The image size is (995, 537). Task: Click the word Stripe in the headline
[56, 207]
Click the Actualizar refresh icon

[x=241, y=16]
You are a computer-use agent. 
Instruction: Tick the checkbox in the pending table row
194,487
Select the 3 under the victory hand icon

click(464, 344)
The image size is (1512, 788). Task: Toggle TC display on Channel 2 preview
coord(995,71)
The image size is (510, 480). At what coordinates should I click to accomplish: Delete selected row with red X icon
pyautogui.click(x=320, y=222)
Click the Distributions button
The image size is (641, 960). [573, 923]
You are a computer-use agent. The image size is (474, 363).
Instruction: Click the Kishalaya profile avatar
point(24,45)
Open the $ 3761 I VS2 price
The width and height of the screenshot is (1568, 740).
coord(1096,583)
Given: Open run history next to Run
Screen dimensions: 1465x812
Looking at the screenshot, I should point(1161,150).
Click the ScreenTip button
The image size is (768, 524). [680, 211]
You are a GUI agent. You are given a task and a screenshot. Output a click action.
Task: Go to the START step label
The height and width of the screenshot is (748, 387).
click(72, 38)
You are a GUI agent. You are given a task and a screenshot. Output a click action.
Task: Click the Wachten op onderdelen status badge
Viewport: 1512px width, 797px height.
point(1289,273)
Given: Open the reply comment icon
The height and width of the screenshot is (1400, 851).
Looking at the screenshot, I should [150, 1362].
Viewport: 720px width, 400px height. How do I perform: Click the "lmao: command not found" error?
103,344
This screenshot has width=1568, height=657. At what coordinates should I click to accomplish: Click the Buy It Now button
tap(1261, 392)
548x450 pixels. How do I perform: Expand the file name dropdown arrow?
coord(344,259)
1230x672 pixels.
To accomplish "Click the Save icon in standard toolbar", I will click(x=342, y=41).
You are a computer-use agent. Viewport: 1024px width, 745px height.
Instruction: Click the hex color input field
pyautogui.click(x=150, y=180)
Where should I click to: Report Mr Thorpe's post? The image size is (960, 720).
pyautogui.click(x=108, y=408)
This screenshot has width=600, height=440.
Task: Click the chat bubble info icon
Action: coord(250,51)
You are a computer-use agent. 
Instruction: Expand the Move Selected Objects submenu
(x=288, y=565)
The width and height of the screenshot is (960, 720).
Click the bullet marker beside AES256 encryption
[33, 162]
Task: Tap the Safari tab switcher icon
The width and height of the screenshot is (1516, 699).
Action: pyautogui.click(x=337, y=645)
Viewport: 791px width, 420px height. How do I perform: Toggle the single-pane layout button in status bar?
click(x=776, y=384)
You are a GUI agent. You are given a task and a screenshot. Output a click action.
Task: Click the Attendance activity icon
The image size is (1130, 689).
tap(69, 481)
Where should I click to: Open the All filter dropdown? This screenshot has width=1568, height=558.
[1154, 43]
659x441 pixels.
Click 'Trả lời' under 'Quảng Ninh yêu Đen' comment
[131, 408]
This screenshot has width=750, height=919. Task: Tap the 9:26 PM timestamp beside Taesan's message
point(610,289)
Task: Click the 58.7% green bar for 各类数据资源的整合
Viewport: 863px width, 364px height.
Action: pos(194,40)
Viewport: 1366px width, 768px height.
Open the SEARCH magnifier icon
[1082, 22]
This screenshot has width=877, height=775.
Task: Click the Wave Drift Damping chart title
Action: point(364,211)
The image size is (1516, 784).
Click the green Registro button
......
## Direction
Render every line of the listing above as a JSON list of strings, one string per line, and omit the blank lines.

## Final result
[
  "The image size is (995, 537). Task: Click the word Stripe in the headline",
  "[56, 207]",
  "Click the Actualizar refresh icon",
  "[x=241, y=16]",
  "You are a computer-use agent. ",
  "Instruction: Tick the checkbox in the pending table row",
  "194,487",
  "Select the 3 under the victory hand icon",
  "click(464, 344)",
  "The image size is (1512, 788). Task: Toggle TC display on Channel 2 preview",
  "coord(995,71)",
  "The image size is (510, 480). At what coordinates should I click to accomplish: Delete selected row with red X icon",
  "pyautogui.click(x=320, y=222)",
  "Click the Distributions button",
  "The image size is (641, 960). [573, 923]",
  "You are a computer-use agent. The image size is (474, 363).",
  "Instruction: Click the Kishalaya profile avatar",
  "point(24,45)",
  "Open the $ 3761 I VS2 price",
  "The width and height of the screenshot is (1568, 740).",
  "coord(1096,583)",
  "Given: Open run history next to Run",
  "Screen dimensions: 1465x812",
  "Looking at the screenshot, I should point(1161,150).",
  "Click the ScreenTip button",
  "The image size is (768, 524). [680, 211]",
  "You are a GUI agent. You are given a task and a screenshot. Output a click action.",
  "Task: Go to the START step label",
  "The height and width of the screenshot is (748, 387).",
  "click(72, 38)",
  "You are a GUI agent. You are given a task and a screenshot. Output a click action.",
  "Task: Click the Wachten op onderdelen status badge",
  "Viewport: 1512px width, 797px height.",
  "point(1289,273)",
  "Given: Open the reply comment icon",
  "The height and width of the screenshot is (1400, 851).",
  "Looking at the screenshot, I should [150, 1362].",
  "Viewport: 720px width, 400px height. How do I perform: Click the \"lmao: command not found\" error?",
  "103,344",
  "This screenshot has width=1568, height=657. At what coordinates should I click to accomplish: Click the Buy It Now button",
  "tap(1261, 392)",
  "548x450 pixels. How do I perform: Expand the file name dropdown arrow?",
  "coord(344,259)",
  "1230x672 pixels.",
  "To accomplish \"Click the Save icon in standard toolbar\", I will click(x=342, y=41).",
  "You are a computer-use agent. Viewport: 1024px width, 745px height.",
  "Instruction: Click the hex color input field",
  "pyautogui.click(x=150, y=180)",
  "Where should I click to: Report Mr Thorpe's post? The image size is (960, 720).",
  "pyautogui.click(x=108, y=408)",
  "This screenshot has width=600, height=440.",
  "Task: Click the chat bubble info icon",
  "Action: coord(250,51)",
  "You are a computer-use agent. ",
  "Instruction: Expand the Move Selected Objects submenu",
  "(x=288, y=565)",
  "The width and height of the screenshot is (960, 720).",
  "Click the bullet marker beside AES256 encryption",
  "[33, 162]",
  "Task: Tap the Safari tab switcher icon",
  "The width and height of the screenshot is (1516, 699).",
  "Action: pyautogui.click(x=337, y=645)",
  "Viewport: 791px width, 420px height. How do I perform: Toggle the single-pane layout button in status bar?",
  "click(x=776, y=384)",
  "You are a GUI agent. You are given a task and a screenshot. Output a click action.",
  "Task: Click the Attendance activity icon",
  "The image size is (1130, 689).",
  "tap(69, 481)",
  "Where should I click to: Open the All filter dropdown? This screenshot has width=1568, height=558.",
  "[1154, 43]",
  "659x441 pixels.",
  "Click 'Trả lời' under 'Quảng Ninh yêu Đen' comment",
  "[131, 408]",
  "This screenshot has width=750, height=919. Task: Tap the 9:26 PM timestamp beside Taesan's message",
  "point(610,289)",
  "Task: Click the 58.7% green bar for 各类数据资源的整合",
  "Viewport: 863px width, 364px height.",
  "Action: pos(194,40)",
  "Viewport: 1366px width, 768px height.",
  "Open the SEARCH magnifier icon",
  "[1082, 22]",
  "This screenshot has width=877, height=775.",
  "Task: Click the Wave Drift Damping chart title",
  "Action: point(364,211)",
  "The image size is (1516, 784).",
  "Click the green Registro button"
]